I've never played a single player game in which the romances weren't dreadful, and/or not actually romantic in the least, including NWN's OCs. Few people are good writers, and even fewer are very romantic, so the odds are stacked against romantic dialogue in games...


Since writing a complex, involving, high-quality CRPG romance is one of my goals in developing the Sanctum of the Archmage series, I'd be very interested in feedback from players on this. If you've played a CRPG romance that you thought was well done, what was it and what did you like about it? If you've played the currently available Sanctum modules, what was your reaction (positive or negative), and why?

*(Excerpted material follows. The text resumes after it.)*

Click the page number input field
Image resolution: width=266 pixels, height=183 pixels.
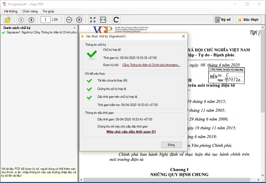[x=46, y=19]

I agree from my own experience with OC romances in general (including NWN, NWN2, and even DA), that they tend to leave something to be desired. And I definitely agree with Ben's observation that CRPG writers typically don't have the skills needed to write a good romance. But I also tend to think that this has something to do with the state and expectations of the professional game writing market as it stands today. The modding community has done much better with writing SP CRPG romances, and I think this is partly because some of the things that you need to do to write a good one are not considered commercially viable. Modders are not constrained to write something that is perceived (rightly or wrongly) as salable to a broad consumer market, and consequently have a bit more freedom to experiment in this regard.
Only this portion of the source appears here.